The last 30 minutes of the documentary covers the battle of Little Bighorn, or what until very recently has been known as “Custer’s Last Stand.”  It gives an overview of Custer’s plan of attack, and the splitting of the 7th Cavalry into detachments led by Benteen and Reno, and ultimately their failure to come to Custer’s aid.

Using archival photographs, illustrations, present-day landscapes and interviews with historians: Nathaniel Philbrick, Richard Slotkin, Louis Warren, Michael A. Elliott, Edward Linenthal, Gerard Baker, Paul Hutton, Louise Barnett, Shirley Leckie Reed and Philip J. Deloria; many of whom have written books on the Custers and the Battle of Little Bighorn, it is hard to find much of anything to criticize.

However, it is a telling of Custer’s life told by and large from a white American point of view.  The documentary could have only been enhanced by the adding in of the Native American viewpoint, which would have necessarily lengthened the film, and in all fairness to the producer, writer and director of the project, Custer was the main focus of their documentary.
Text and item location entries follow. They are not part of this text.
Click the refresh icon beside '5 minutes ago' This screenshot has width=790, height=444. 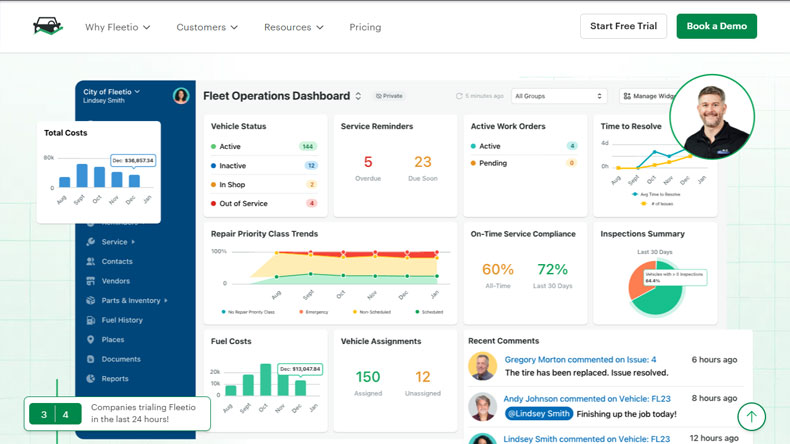point(459,96)
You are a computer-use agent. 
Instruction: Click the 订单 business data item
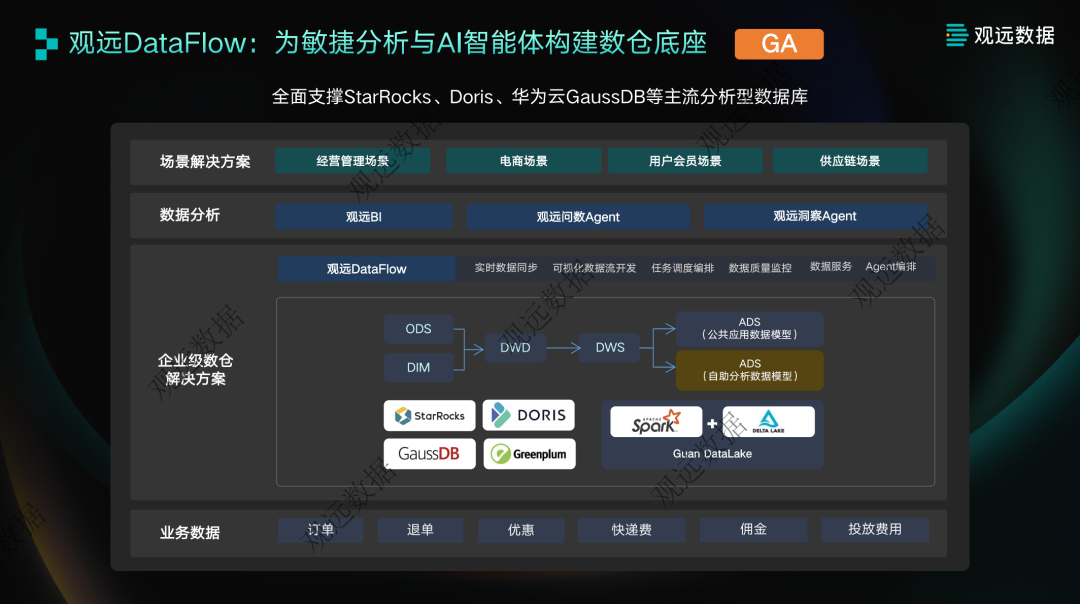(320, 530)
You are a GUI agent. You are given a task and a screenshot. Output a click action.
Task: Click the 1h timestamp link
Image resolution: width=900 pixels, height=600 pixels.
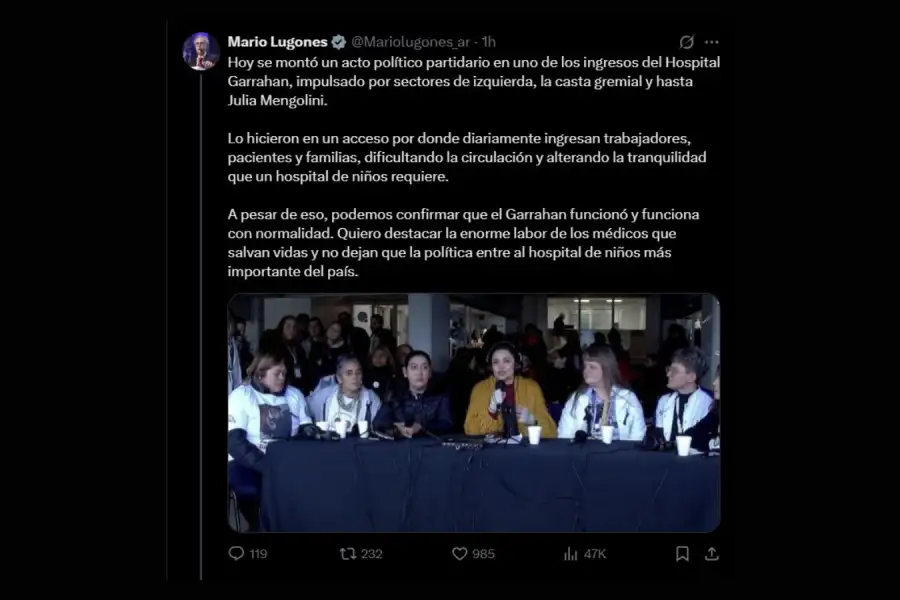coord(488,42)
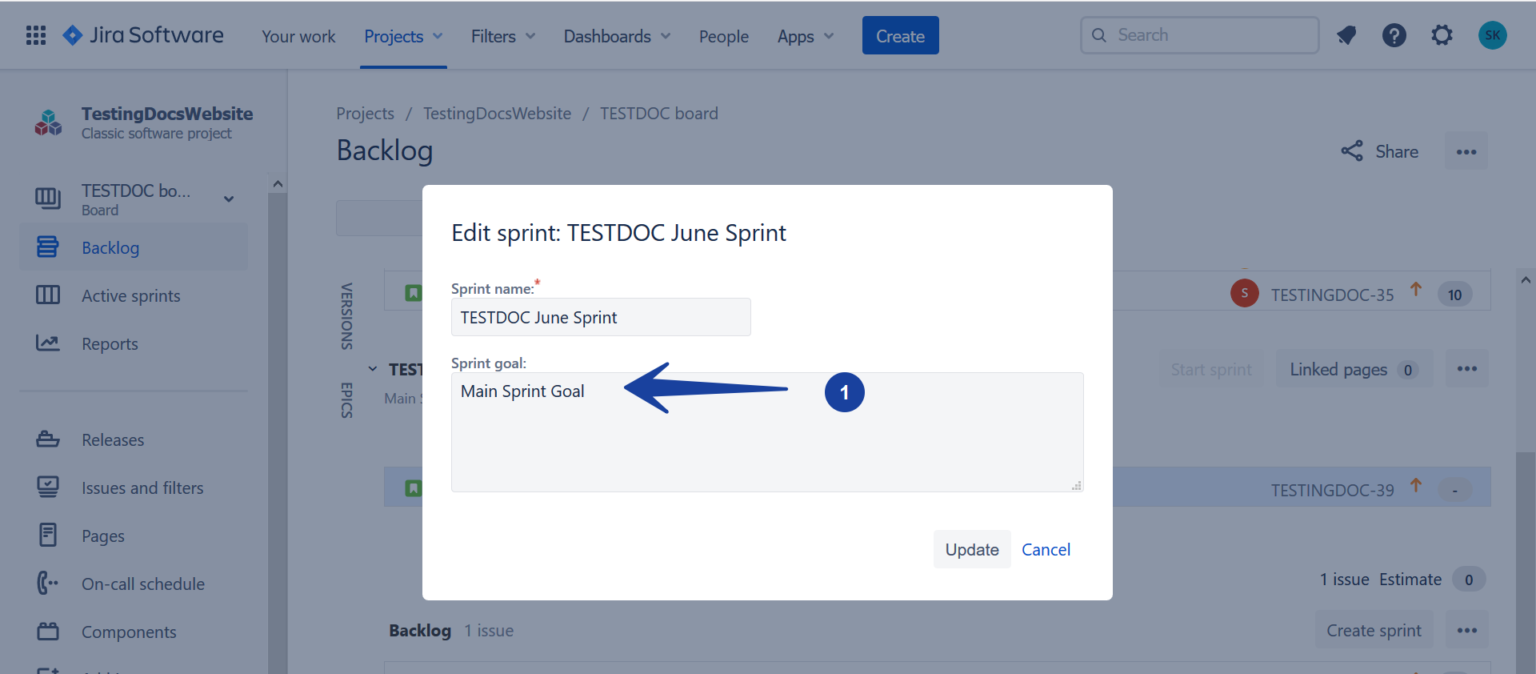Open the Jira app switcher grid icon
This screenshot has width=1536, height=674.
37,35
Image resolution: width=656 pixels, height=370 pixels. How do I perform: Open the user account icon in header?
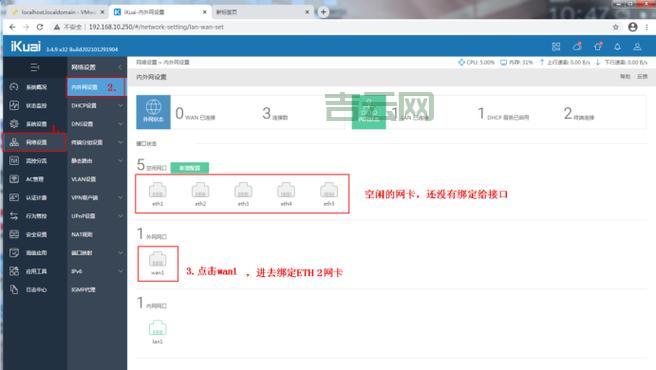[x=637, y=46]
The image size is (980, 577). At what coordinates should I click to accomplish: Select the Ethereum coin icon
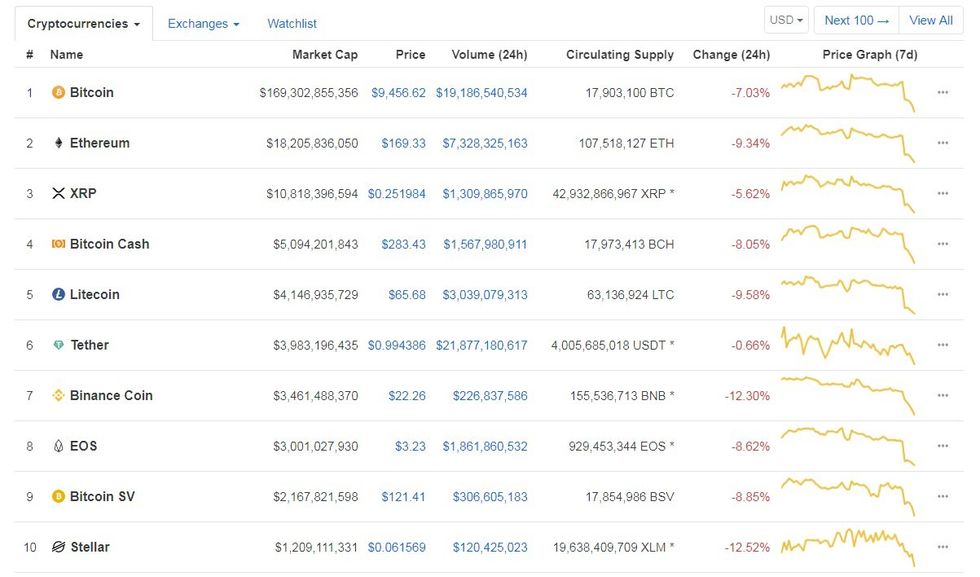click(58, 142)
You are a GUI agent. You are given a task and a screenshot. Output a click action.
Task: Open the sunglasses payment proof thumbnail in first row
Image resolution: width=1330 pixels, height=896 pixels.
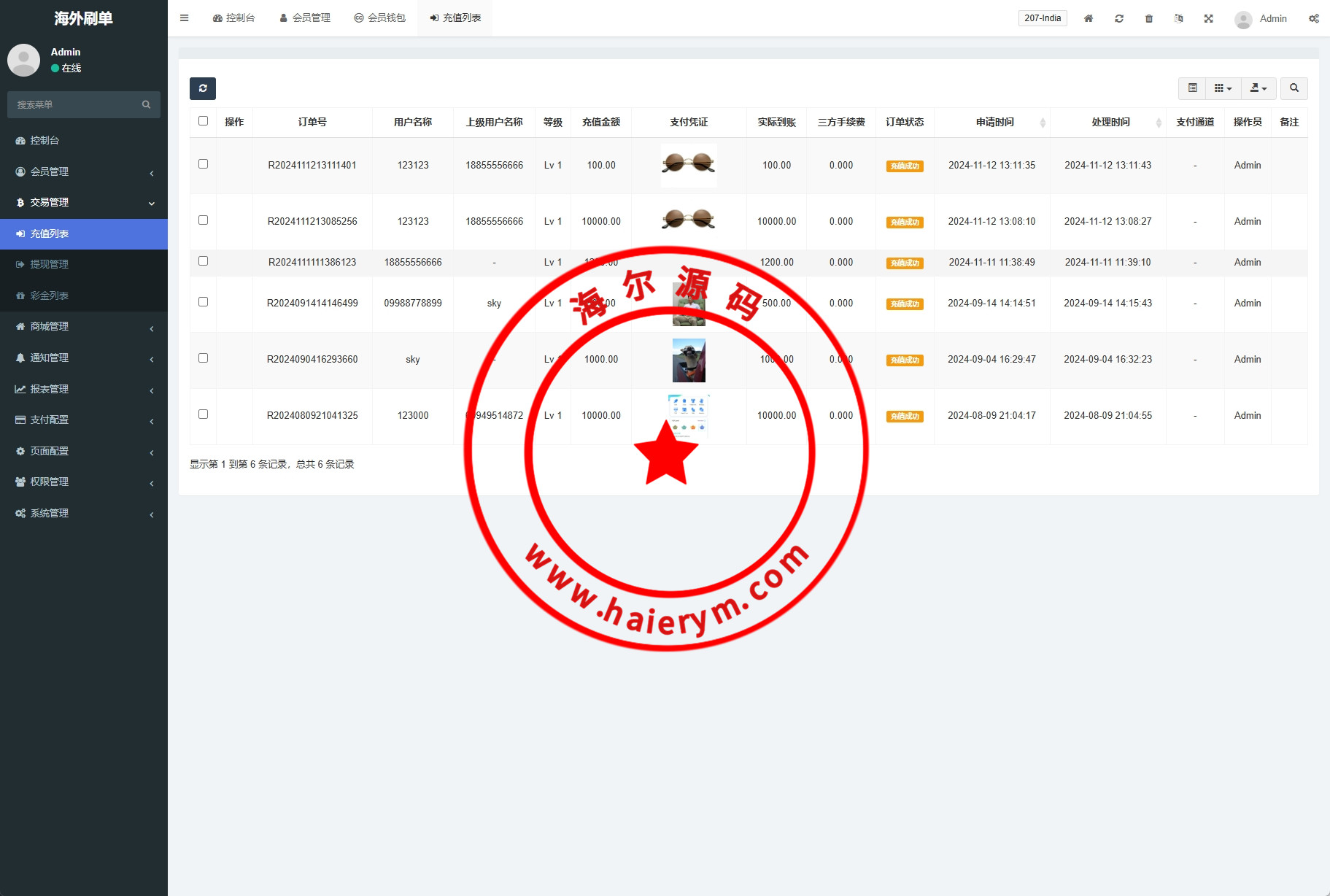(688, 165)
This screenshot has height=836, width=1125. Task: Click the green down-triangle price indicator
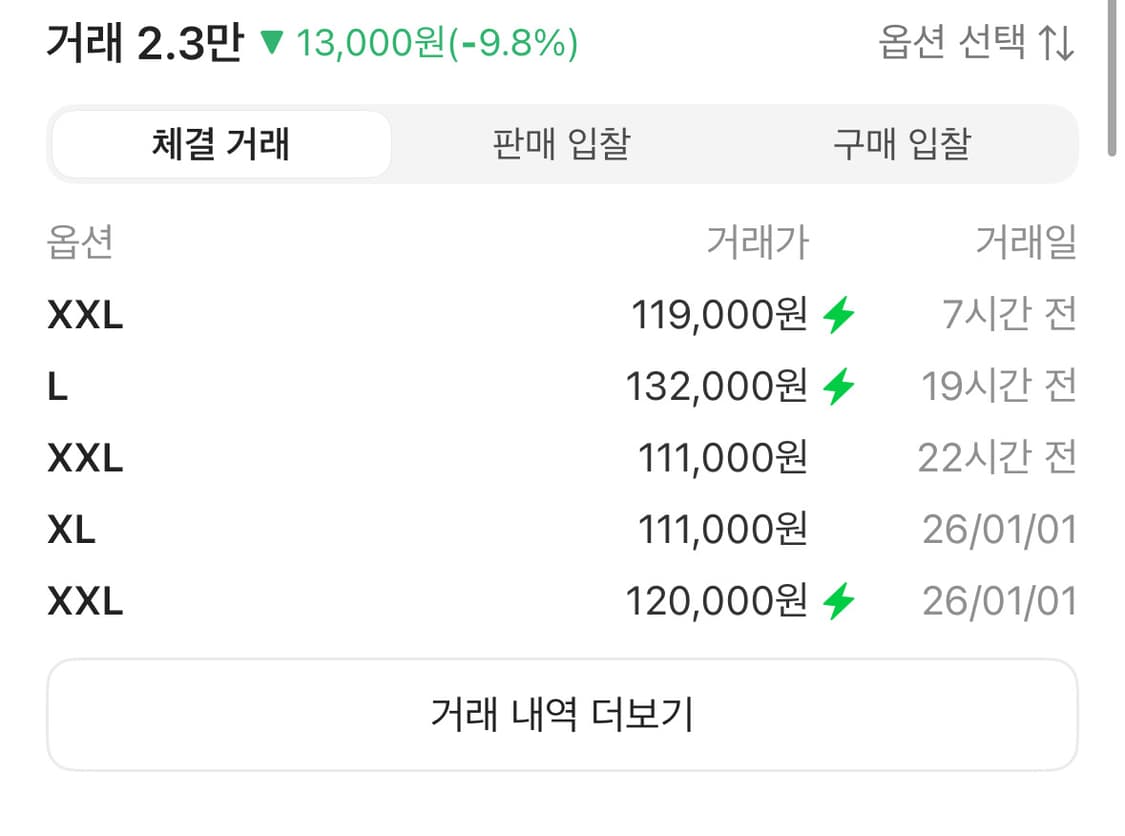coord(271,44)
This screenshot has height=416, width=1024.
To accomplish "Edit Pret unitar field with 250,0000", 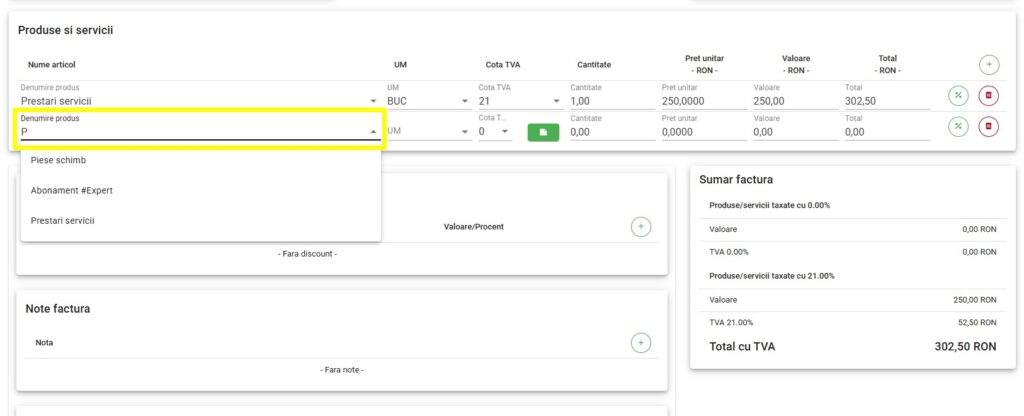I will click(x=701, y=101).
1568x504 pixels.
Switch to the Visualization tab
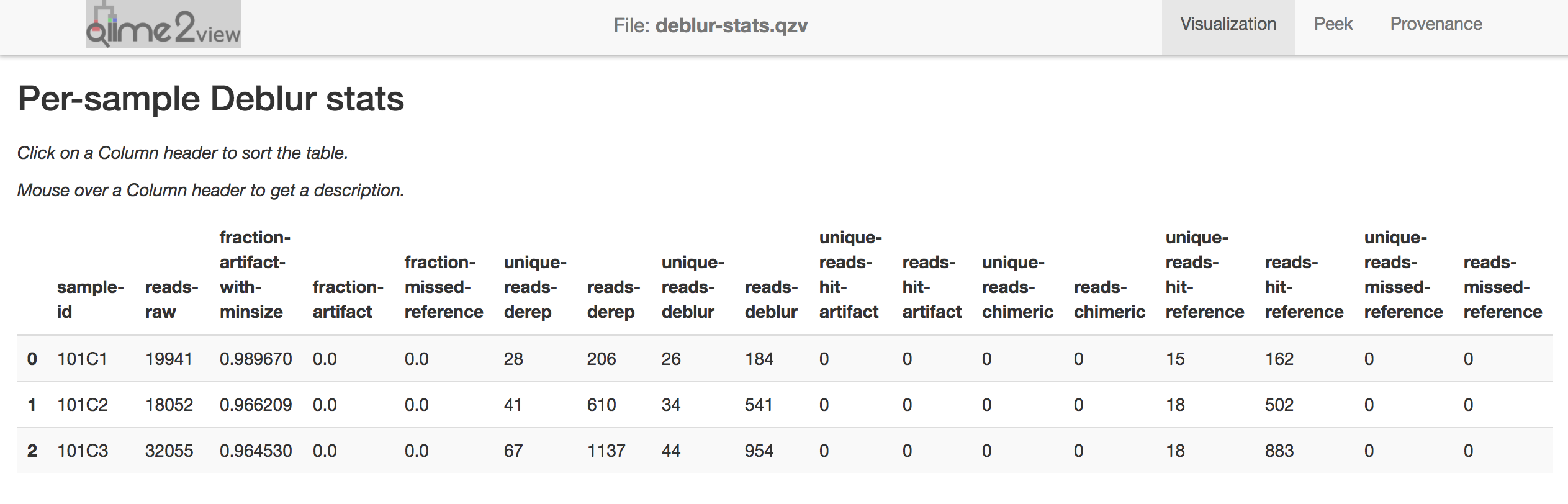(x=1228, y=25)
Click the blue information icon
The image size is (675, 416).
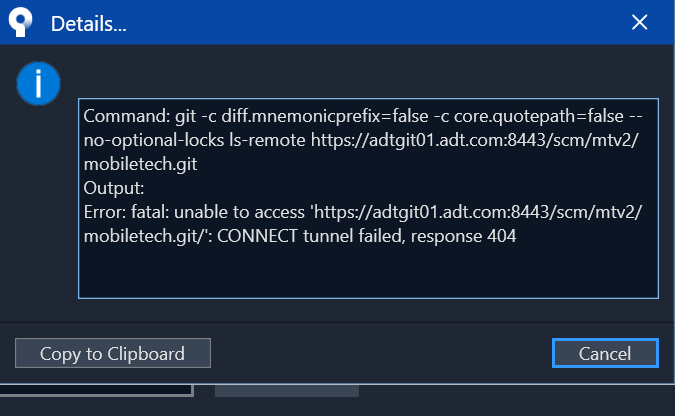click(38, 84)
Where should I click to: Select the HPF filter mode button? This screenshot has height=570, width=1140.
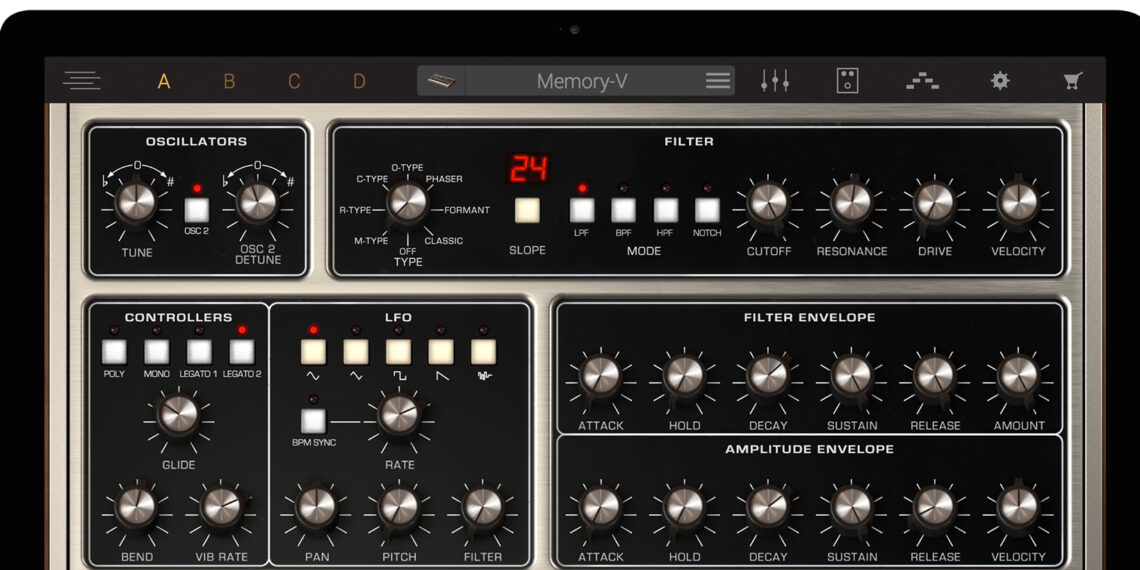(666, 210)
Nathaniel Philbrick, however is in a unique position of having written “Mayflower: A story of Courage, Community and War,” a book about the friendly relationship of the Pilgrims of Plymouth Colony with the Native Americans which devolved two generations later into King Philip’s War, and also “The Last Stand: Custer, Sitting Bull and the Battle of the Little Bighorn,” which according to the documentary was “the last major battle of the Indian Wars.”  It would have been interesting to hear Philbrick’s thoughts on the evolution of the relationship between the white settlers and the Native Americans.

I do have one very minor, nit-picky criticism:  early in the documentary Custer is referred to as “the first born son of a blacksmith turned farmer,” which is incorrect.  Custer was in fact the third child Emanuel Custer’s second marriage, and his fifth son.